One comment: do you really think a journal is ‘respectable’ because it has a ‘respectable’ impact factor?
What if this impact factor has been manufactured in a not-very-respectable manner? MDPI journals and many others have used citation rings, paper mills and many other devices at an unbelievable scale. This is now starting to be exposed but the damage is done; see for example https://forbetterscience.com/2022/08/23/maybe-stop-accepting-submissions-herr-prof-dr-sauer/ and other posts at https://forbetterscience.com and other blogs trying to bring sanity to scientific publishing.

Really interesting analysis, but where did you collect the data and information you analysed in this article? Specifically the publication times for different companies?
I could not find any information about the data pipeline and data sources you used.
I would be interested to see if there is a public repository or dataset that you can look at and use.
I think it is also important to describe and cite sources in order to lend credibility to the interesting analyses you have presented.
Thank you very much,
A.G.

Hi A.G., timestamps are common fields among a paper’s metadata. In order to replicate this analysis, you need to access DOIs in bulk, and then seek their metadata either on databases or on the articles themselves. I won’t be sharing specifics, as I would like to use this data commercially. I understand the trade-off with credibility, and it is a trade-off I am happy to make. If you would like to have a demo about the accuracy of the data, drop me a line at christos@scholarlyintelligence.com.

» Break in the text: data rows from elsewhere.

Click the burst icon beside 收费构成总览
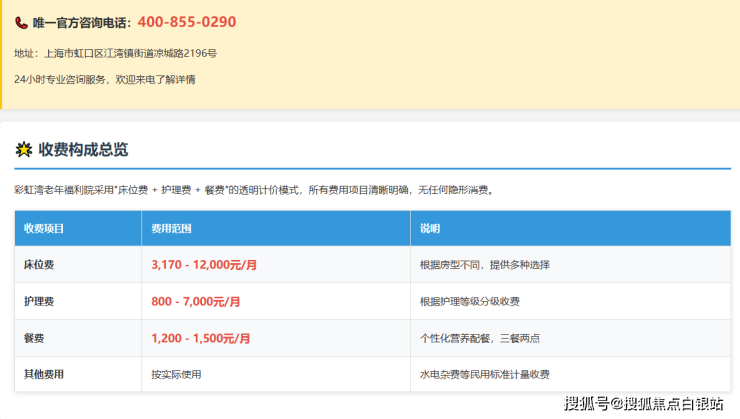click(24, 150)
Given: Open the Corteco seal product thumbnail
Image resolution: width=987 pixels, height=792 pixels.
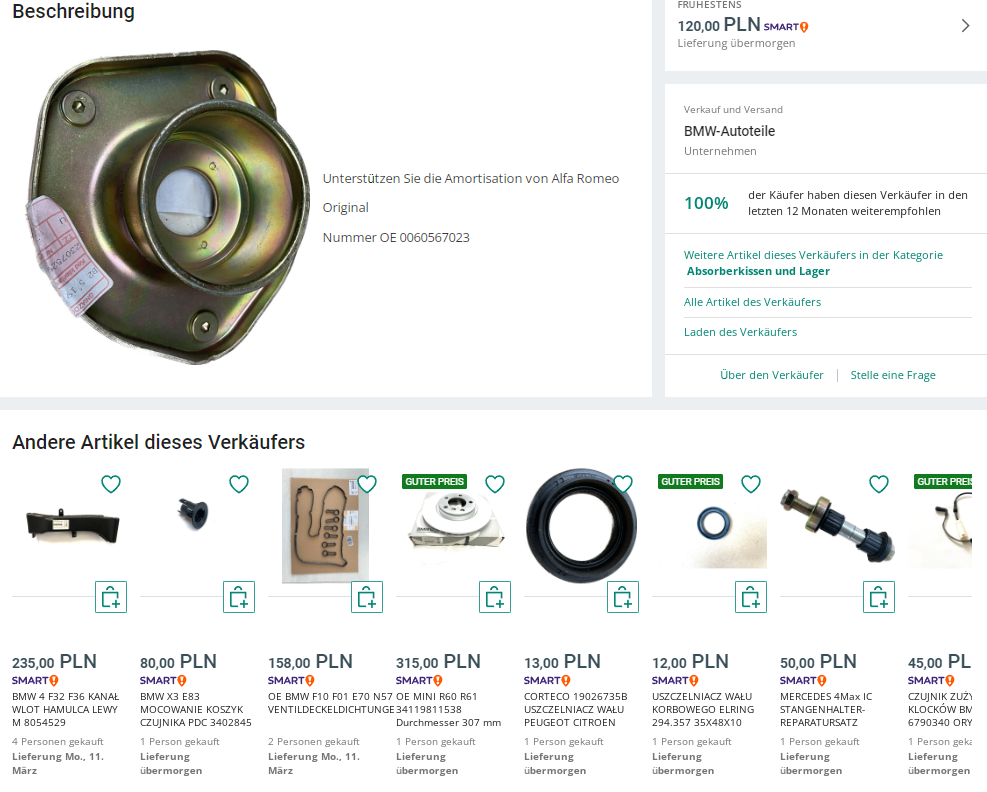Looking at the screenshot, I should click(x=581, y=526).
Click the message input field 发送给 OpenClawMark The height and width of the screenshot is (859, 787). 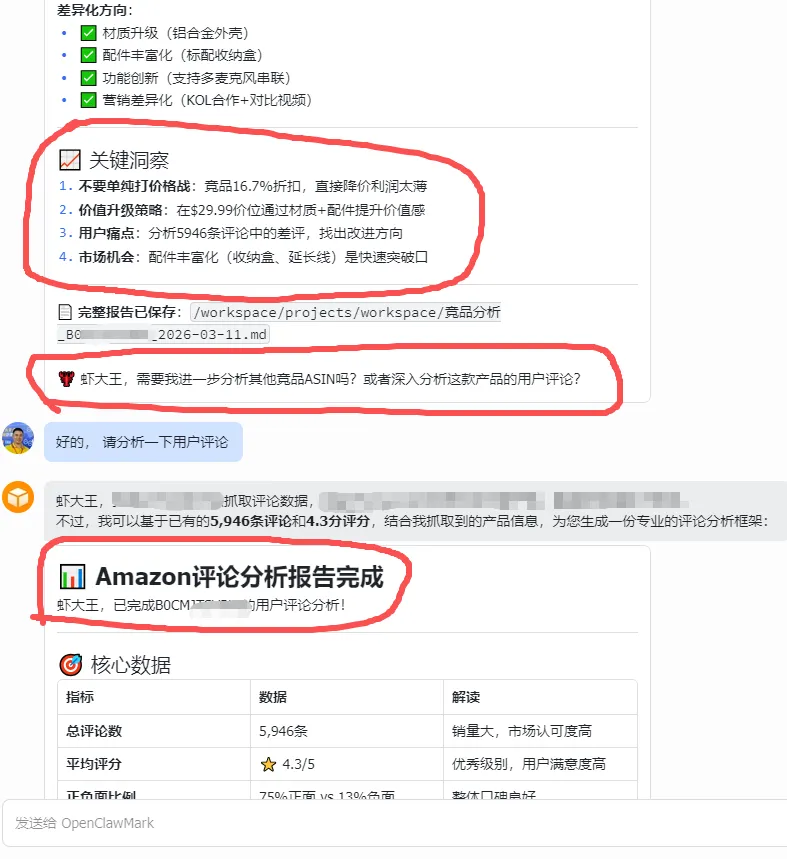[x=394, y=823]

This is a fascinating analysis, but I wonder how much individual publisher outcomes are related to the type of journals in their portfolio. If OUP has more journals in ssh, for example, wouldn’t that mean that it would have slower overall publication times a priori? I suppose the question is whether the publication times are more related to disciplinary needs and norms, and how much is related to the publisher.

This also may have an impact on the conclusions of the article, since Chemistry is one of the disciplines with the fastest turnaround, implying that speed is of high value. It therefore makes sense that a publisher who specializes in this field, like ACS, would put particular effort into becoming faster.

Fascinating analysis nonetheless, and I realize the conclusions presented may be preliminary!

Hi Dina, this is a fair point. HSS publishers will appear slower because they are operating in slower categories. That said, publisher performance varies within category, as illustrated in the example of chemistry. Even when excluding ACS from the analysis, the gap between Publisher A and Publisher E is a month and a half, not negligible (fun fact, Publisher E is faster and much better cited).

Indeed, the findings are preliminary. I am deep diving into various dimensions (impact, category, publisher, OA status, etc.) to better identify the factors that drive speed. I am using all 2022 articles of the ten publishers for that exercise.